* [ABOUT THIS TASK]
One range is to be output from the listing below, exactly as written: the line with "Task: Open the 定时群发 tab in the sidebar" to the line with "Click the back arrow next to Plant health", both kept.

-- AVAILABLE RECORDS follows --

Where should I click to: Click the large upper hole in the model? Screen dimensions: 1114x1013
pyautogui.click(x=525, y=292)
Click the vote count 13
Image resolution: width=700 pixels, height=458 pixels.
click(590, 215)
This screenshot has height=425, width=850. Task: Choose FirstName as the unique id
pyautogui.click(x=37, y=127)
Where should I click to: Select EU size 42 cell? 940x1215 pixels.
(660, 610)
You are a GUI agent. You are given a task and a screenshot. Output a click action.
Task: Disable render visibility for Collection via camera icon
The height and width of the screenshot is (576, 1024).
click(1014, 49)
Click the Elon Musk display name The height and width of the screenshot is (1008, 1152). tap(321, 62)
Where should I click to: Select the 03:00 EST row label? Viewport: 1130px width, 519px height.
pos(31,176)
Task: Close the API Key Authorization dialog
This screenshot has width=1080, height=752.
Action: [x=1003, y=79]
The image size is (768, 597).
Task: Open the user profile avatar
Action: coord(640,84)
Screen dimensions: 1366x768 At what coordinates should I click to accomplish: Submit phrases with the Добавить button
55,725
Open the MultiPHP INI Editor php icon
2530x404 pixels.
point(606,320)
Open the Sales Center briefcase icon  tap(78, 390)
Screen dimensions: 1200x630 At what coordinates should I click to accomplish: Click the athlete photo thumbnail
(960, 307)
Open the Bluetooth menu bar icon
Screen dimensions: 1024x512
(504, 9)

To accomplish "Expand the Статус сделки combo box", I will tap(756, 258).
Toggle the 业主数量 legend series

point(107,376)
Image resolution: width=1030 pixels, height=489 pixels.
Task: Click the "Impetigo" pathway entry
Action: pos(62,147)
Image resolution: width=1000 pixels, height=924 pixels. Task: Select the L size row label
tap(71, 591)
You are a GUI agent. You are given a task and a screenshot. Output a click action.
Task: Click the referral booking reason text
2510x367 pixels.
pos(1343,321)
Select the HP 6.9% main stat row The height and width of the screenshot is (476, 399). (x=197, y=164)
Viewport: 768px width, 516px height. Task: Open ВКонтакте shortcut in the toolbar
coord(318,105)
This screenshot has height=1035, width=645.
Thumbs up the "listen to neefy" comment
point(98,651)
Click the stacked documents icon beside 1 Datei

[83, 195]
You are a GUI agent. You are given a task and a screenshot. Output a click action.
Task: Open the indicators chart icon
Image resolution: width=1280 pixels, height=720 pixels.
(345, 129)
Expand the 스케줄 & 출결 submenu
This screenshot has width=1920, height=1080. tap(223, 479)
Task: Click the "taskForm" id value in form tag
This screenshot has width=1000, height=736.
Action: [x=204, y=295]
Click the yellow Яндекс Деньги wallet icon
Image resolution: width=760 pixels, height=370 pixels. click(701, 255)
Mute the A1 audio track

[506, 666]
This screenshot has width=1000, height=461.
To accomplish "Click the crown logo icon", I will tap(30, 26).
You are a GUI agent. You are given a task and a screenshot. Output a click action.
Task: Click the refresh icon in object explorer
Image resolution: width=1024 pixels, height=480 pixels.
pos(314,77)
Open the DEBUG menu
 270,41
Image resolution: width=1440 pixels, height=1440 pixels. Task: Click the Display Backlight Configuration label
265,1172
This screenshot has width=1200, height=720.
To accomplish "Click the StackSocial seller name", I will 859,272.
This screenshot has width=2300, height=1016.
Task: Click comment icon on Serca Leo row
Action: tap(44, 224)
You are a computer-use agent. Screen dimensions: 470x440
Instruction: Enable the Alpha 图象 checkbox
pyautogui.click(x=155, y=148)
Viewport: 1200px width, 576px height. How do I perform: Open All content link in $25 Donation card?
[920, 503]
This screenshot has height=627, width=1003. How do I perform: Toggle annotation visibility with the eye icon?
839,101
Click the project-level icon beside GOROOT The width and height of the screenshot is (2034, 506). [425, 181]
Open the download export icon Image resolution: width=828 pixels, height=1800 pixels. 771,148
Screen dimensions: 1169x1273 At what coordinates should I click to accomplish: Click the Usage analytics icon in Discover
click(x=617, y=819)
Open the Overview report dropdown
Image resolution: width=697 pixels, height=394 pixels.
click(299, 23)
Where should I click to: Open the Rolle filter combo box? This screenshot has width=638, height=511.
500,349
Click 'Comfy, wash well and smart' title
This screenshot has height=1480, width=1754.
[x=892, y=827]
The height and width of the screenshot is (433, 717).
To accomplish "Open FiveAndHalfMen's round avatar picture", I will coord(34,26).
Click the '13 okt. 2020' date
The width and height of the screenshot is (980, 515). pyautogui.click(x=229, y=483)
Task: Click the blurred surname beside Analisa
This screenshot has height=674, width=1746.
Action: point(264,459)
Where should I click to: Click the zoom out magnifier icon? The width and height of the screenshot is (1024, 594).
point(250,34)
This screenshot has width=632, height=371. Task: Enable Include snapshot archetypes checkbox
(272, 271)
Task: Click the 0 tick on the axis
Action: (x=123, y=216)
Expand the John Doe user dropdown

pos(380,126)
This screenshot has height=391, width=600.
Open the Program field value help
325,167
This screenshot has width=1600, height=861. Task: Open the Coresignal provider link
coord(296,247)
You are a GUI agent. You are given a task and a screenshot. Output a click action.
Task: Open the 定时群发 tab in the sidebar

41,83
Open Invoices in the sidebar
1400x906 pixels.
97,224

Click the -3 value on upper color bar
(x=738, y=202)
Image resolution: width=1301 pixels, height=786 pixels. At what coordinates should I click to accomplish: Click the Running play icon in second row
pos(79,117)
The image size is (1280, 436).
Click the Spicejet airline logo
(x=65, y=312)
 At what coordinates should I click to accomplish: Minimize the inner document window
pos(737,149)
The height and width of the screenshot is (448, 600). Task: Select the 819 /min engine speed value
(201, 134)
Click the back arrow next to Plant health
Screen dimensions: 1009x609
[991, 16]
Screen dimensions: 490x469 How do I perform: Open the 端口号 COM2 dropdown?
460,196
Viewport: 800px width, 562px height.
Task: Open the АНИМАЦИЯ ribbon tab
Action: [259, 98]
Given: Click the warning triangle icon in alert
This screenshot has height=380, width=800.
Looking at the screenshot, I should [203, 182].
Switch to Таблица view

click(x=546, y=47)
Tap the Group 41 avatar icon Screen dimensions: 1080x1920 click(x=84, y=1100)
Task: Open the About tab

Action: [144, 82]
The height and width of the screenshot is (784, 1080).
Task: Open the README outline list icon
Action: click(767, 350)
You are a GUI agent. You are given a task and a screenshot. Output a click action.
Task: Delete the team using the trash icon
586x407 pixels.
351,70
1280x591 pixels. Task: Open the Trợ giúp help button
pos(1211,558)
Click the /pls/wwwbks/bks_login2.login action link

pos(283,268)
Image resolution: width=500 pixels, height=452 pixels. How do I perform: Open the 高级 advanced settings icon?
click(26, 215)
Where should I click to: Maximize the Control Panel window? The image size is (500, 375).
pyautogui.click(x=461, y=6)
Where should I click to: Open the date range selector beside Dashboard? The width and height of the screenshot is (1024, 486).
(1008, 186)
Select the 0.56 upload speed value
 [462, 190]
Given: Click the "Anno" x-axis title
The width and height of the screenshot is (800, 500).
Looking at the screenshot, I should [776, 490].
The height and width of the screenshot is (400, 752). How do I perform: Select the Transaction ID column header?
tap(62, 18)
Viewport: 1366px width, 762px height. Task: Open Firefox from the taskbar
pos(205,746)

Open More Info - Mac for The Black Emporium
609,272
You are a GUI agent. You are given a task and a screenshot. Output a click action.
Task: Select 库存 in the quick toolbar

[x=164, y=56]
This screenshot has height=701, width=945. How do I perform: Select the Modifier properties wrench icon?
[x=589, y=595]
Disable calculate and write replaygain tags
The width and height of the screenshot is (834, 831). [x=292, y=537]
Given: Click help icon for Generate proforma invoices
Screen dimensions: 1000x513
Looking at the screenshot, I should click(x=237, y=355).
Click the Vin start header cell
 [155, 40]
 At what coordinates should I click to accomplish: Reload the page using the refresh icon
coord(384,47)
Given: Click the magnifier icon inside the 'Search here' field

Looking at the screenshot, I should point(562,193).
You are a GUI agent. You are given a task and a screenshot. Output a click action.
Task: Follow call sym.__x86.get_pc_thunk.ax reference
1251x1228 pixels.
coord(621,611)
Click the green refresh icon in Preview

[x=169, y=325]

-- AVAILABLE RECORDS concluded --

* [WRITTEN SOLUTION]
Task: Open the 定时群发 tab in the sidebar

41,83
Open Invoices in the sidebar
1400x906 pixels.
97,224

Click the -3 value on upper color bar
(x=738, y=202)
Image resolution: width=1301 pixels, height=786 pixels. At what coordinates should I click to accomplish: Click the Running play icon in second row
pos(79,117)
The image size is (1280, 436).
Click the Spicejet airline logo
(x=65, y=312)
 At what coordinates should I click to accomplish: Minimize the inner document window
pos(737,149)
The height and width of the screenshot is (448, 600). Task: Select the 819 /min engine speed value
(201, 134)
Click the back arrow next to Plant health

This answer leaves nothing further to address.